There's some more complexities to that than I will explain here about those assignments, but I encourage you people to also determine who you write like.  I am curious.

More will come tomorrow.  But I had a very nice, though incredibly busy, day.

-Rachael

P.S. Interestingly enough (and I swear this is true), when I put in two sentences of Eugenides's Middlesex, it also says he writes like Vonnegut.  Aka I will win a Pulitzer and that is not a jump in logic.

P.P.S. Update: I just want to make clear I recommend The Marriage Plot to those two ladies, but must make it clear that I have only read four pages thus far.  Follow the advice accordingly.

1 comment:

  1. Now that you're friends with Eugenides and I'm friends with Rothfuss (and by friends I clearly mean we have each met them once), maybe we can call them up and have them engage in a fistfight to the death to determine who the better author is.

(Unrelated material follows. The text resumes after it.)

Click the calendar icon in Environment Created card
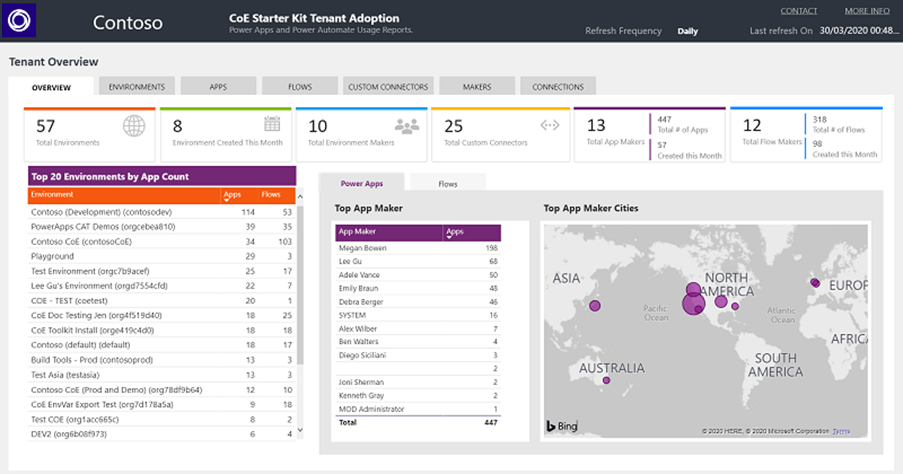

    Also, I put in a few things I've written, and here's what it says:

    Of Mice and Men Chapter 7, 9th Grade Waldrip's Class:
    Vladimir Nabakov

    Iliad Paper from last year: Edgar Allen Poe

    Aeneid Paper from last year: William Shakespeare

    Blog Post from last year: Mary Shelley

    I'd like to know how on Earth this website comes up with this stuff. I can't help but think it's at least 62% bullshit. Partly because I put a Steinbeck passage in there and it threw me Vonnegut.